Ahí conoció a Eduardo Luis Barrientos Lucio, se relacionaron,  se enamoraron y se casaron. Pronto cambiaron su residencia a la ciudad de Piedras Negras, lugar donde su esposo adquirió una Patente de Agente Aduanal. Procrearon cuatro hijos, Teodoro Ariel, Eduardo Luis, María Antonieta y María Carolina, completaba la felicidad de la familia la “Nany”,  mujer hacendosa que hasta el final de sus días fue el brazo derecho de mamá.

En el hogar se multiplicaba, pintaba paredes, resanaba muebles, reparaba todo, su ánimo jamás decayó. Renuncia a la docencia para ocuparse de la casa y reanuda su labor magisterial cuando los hijos salen de la ciudad a continuar sus estudios.

Además de los quehaceres hogareños, hacía hermosas manualidades, cocinaba exquisito y era una excelente repostera, de carácter muy alegre, cantaba, bailaba, escribía  versos y  recitaba  los que recordaba.

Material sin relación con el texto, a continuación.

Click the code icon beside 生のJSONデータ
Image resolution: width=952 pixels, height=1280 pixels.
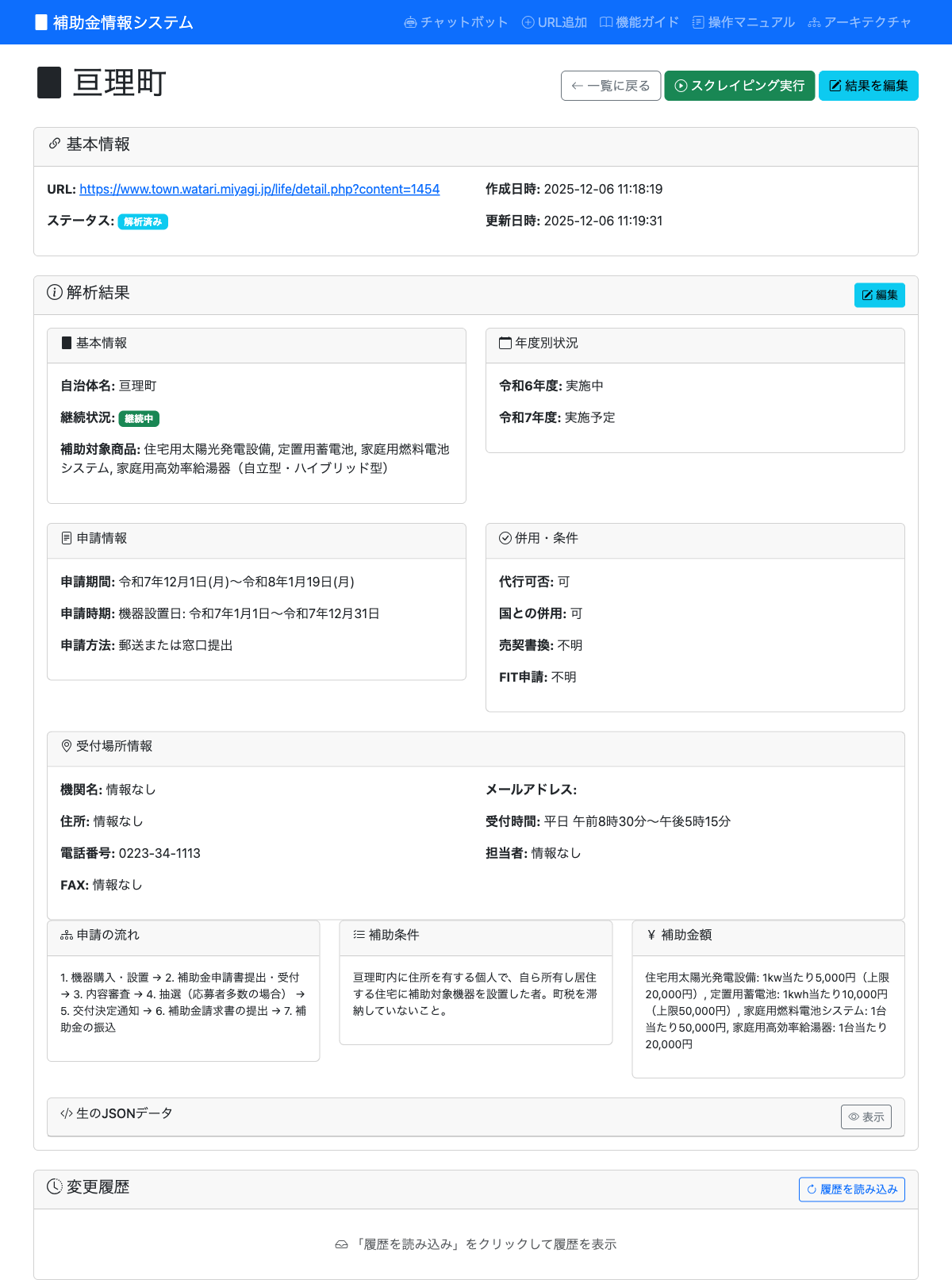click(67, 1113)
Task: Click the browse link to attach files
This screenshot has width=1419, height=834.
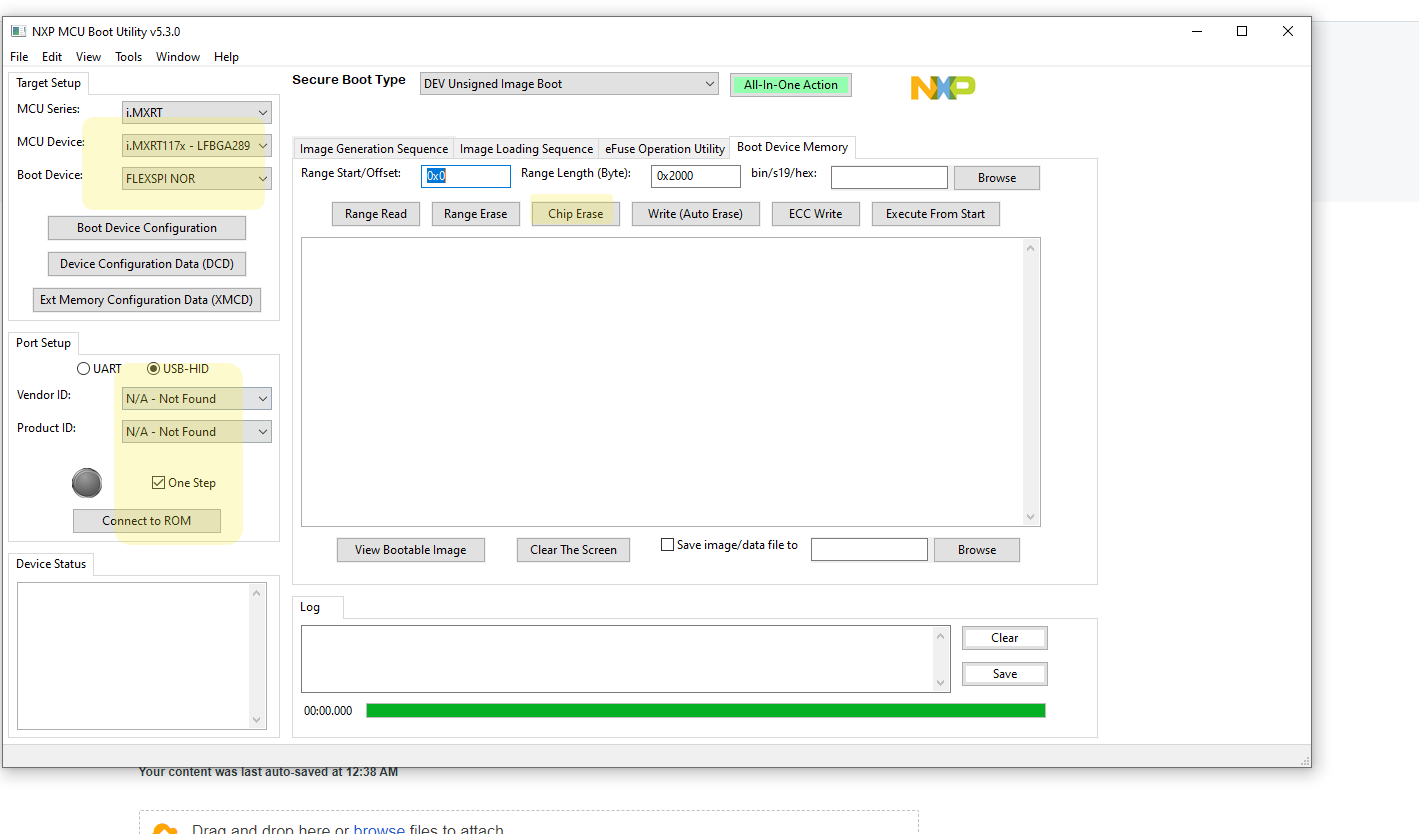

Aunque no asistía con frecuencia a misa tenía su santo de devoción, San Juditas Tadeo, al que le encendía una veladora en los momentos difíciles. Pocas veces la vimos triste, quizás porque no quería mortificarnos. Como administradora era muy buena, el dinero siempre le alcanzaba y hasta se daba el lujo de ahorrar. Tuvo pocas pero muy queridas amistades.

Los años la embellecieron, su mirada limpia, sus manos cálidas, sus palabras dulces y sus sabios consejos, lograron que nosotros saliéramos adelante. Amó intensamente a su familia y lo demostró con hechos, pues por encima de las calamidades permanecía erguida. Vivió las altas y bajas de la economía con una fe y una esperanza ilimitada en la voluntad de Dios. Remendó ropa y remendó corazones de adolescentes y jóvenes, fue el indispensable paño de lágrimas de sus hijos.

Maestra por convicción, su inmenso deseo de servir emergía de su  corazón. Para ella el orden, la disciplina, la responsabilidad, la puntualidad, el respeto, la honradez, eran virtudes que no podían faltar ni en el aula ni en la casa. Siempre repetía que nada es para siempre, que lo bueno y lo malo pasa, que debíamos aprender a disfrutarlos y afrontarlos.

Estuvo con nosotros en todo momento, hasta en su vejez, pues aun y cuando en los últimos años tuvo problemas con su memoria, ella seguía diciéndonos que nos amaba con su mirada, su sonrisa y sus caricias. Nos enseñó a vencer obstáculos y a levantarnos de las caídas, a perdonar, a no odiar, pero sobre todo a servir a los demás.

Falleció en Saltillo el 22 de junio de 2002, rodeada de sus hijos y nietos que viven allá, había cumplido 84 años, mismos que vivió con dignidad y sobriedad.

Mamá fue un ama de casa  en toda la  extensión de la palabra, siempre estuvo presente y se esmeró porque todo en su hogar marchara como Dios manda. Su ejemplo ha sido y es, la luz que nos guía.